Element and text location data:
════════

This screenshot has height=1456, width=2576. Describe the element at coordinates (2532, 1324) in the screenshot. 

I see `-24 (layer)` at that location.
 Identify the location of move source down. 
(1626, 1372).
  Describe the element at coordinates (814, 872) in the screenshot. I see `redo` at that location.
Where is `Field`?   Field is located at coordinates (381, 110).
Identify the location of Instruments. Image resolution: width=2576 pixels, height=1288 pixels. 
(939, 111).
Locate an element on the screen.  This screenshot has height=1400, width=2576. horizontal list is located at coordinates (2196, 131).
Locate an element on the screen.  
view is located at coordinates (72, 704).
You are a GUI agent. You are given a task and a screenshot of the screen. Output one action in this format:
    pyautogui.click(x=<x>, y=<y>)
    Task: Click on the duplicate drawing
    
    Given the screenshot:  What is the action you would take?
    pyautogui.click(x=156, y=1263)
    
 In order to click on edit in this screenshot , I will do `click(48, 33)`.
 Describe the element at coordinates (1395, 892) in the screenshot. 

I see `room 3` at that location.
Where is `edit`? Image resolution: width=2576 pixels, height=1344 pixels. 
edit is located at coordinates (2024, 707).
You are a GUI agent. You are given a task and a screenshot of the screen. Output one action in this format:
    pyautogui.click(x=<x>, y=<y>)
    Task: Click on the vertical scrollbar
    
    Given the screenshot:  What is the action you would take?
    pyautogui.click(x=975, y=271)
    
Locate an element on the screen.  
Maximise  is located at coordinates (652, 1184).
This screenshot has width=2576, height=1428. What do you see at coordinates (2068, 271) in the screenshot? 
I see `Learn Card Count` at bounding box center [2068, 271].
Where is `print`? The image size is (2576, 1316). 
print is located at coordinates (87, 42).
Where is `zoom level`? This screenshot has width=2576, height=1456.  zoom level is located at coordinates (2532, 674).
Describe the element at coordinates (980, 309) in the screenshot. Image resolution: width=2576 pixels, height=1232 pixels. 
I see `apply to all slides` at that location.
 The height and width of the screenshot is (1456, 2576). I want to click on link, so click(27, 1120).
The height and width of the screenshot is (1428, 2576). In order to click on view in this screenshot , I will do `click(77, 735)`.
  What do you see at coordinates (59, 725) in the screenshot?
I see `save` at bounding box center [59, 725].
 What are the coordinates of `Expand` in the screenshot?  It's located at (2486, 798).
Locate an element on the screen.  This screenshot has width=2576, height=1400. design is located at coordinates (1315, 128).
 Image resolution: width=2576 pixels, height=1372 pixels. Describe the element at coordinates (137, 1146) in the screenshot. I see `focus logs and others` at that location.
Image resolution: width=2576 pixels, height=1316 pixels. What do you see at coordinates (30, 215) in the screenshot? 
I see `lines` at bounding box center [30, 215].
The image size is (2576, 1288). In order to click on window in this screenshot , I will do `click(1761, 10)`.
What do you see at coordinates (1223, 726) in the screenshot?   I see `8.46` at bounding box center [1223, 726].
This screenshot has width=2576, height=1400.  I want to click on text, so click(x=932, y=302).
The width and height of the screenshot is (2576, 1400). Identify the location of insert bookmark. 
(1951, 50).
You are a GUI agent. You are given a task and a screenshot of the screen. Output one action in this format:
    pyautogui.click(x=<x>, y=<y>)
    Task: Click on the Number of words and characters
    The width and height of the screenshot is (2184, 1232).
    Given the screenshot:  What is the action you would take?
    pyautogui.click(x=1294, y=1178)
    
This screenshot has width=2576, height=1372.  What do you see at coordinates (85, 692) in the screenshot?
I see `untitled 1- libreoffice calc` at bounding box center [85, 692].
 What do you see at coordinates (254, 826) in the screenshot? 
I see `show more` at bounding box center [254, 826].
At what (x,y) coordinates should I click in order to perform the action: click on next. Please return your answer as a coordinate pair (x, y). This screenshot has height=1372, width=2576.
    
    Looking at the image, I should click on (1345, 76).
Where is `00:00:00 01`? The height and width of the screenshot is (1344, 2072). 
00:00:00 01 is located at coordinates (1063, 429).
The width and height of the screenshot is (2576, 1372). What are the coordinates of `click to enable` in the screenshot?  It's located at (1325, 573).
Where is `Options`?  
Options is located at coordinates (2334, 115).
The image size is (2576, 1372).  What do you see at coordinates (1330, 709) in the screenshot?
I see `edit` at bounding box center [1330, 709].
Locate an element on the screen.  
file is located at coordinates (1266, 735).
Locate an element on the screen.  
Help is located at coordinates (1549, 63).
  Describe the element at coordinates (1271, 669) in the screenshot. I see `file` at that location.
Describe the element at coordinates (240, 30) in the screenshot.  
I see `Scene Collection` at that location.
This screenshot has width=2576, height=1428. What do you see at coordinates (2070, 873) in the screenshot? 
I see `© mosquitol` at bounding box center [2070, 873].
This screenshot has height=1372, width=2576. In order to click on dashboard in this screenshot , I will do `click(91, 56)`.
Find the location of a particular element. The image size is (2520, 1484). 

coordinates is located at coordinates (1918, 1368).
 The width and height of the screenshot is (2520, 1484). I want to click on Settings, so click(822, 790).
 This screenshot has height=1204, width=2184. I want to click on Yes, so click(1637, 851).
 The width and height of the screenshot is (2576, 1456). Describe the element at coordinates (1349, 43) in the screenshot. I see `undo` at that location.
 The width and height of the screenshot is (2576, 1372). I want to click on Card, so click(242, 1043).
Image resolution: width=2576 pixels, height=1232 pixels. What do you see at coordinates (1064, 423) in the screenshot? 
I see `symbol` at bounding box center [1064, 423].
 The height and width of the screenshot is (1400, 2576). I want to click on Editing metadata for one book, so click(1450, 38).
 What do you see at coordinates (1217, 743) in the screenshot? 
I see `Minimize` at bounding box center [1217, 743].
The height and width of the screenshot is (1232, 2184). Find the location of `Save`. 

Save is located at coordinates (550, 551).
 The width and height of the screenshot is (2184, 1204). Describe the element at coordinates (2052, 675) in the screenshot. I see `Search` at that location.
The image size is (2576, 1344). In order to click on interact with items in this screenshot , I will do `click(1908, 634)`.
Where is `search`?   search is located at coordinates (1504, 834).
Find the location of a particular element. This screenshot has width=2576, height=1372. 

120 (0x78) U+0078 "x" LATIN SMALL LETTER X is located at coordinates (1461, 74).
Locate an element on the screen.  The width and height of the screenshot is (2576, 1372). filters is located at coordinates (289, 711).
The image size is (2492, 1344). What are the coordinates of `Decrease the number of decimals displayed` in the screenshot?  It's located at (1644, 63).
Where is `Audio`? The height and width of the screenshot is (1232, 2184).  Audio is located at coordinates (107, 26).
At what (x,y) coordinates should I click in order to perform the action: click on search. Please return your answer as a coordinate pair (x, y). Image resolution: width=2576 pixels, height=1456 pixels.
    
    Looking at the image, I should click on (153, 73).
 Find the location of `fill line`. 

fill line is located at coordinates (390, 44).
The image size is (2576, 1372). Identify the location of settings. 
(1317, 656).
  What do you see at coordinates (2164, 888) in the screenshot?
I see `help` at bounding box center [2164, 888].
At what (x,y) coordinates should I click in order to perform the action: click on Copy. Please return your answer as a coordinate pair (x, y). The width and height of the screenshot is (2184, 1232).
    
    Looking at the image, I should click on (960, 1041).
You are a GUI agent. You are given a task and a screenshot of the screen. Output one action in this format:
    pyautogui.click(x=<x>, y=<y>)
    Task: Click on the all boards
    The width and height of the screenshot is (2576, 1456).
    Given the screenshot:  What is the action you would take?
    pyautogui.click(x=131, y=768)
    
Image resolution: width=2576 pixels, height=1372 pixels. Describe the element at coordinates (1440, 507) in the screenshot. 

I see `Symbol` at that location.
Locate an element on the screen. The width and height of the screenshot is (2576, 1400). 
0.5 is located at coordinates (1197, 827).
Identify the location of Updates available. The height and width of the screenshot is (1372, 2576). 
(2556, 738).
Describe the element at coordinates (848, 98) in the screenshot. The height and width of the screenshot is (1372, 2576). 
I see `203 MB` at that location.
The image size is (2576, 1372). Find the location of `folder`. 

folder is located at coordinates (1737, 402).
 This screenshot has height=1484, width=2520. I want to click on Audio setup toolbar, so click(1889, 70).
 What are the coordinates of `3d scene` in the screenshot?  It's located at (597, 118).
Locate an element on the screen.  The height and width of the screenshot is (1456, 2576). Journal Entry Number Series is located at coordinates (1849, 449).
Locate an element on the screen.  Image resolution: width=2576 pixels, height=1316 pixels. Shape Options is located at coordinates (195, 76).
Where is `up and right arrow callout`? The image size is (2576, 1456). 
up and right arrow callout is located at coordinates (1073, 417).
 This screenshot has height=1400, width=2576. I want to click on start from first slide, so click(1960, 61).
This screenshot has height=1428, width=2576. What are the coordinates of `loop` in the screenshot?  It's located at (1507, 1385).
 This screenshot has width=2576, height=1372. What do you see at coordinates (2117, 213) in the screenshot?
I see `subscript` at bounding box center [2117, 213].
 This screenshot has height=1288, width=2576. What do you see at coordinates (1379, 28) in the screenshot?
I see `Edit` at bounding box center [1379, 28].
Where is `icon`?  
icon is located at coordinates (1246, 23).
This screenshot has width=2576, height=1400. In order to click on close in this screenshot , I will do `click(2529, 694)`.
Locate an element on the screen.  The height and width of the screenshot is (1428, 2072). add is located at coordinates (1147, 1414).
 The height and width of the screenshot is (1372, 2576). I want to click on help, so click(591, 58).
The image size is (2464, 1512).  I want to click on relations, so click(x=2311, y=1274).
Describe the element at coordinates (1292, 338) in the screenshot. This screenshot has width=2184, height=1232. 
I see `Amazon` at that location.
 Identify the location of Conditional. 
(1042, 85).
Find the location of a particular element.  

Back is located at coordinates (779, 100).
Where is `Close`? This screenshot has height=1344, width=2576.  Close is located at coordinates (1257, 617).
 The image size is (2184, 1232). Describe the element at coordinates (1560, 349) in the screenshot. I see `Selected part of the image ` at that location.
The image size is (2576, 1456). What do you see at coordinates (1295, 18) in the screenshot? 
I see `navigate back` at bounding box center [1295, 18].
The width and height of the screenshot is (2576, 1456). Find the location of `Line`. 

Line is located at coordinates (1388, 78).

════════

§ Written problem
Format the lines of the records from the line containing "coordinates (1504, 834)." through the line containing "Looking at the image, I should click on (960, 1041).", inclusive, as a JSON list of strings with one string per line. Omit blank lines.

§ Solution for this problem
[
  "Where is `search`?   search is located at coordinates (1504, 834).",
  "Find the location of a particular element. This screenshot has width=2576, height=1372. ",
  "120 (0x78) U+0078 \"x\" LATIN SMALL LETTER X is located at coordinates (1461, 74).",
  "Locate an element on the screen.  The width and height of the screenshot is (2576, 1372). filters is located at coordinates (289, 711).",
  "The image size is (2492, 1344). What are the coordinates of `Decrease the number of decimals displayed` in the screenshot?  It's located at (1644, 63).",
  "Where is `Audio`? The height and width of the screenshot is (1232, 2184).  Audio is located at coordinates (107, 26).",
  "At what (x,y) coordinates should I click in order to perform the action: click on search. Please return your answer as a coordinate pair (x, y). Image resolution: width=2576 pixels, height=1456 pixels.",
  "    Looking at the image, I should click on (153, 73).",
  " Find the location of `fill line`. ",
  "fill line is located at coordinates (390, 44).",
  "The image size is (2576, 1372). Identify the location of settings. ",
  "(1317, 656).",
  "  What do you see at coordinates (2164, 888) in the screenshot?",
  "I see `help` at bounding box center [2164, 888].",
  "At what (x,y) coordinates should I click in order to perform the action: click on Copy. Please return your answer as a coordinate pair (x, y). The width and height of the screenshot is (2184, 1232).",
  "    Looking at the image, I should click on (960, 1041)."
]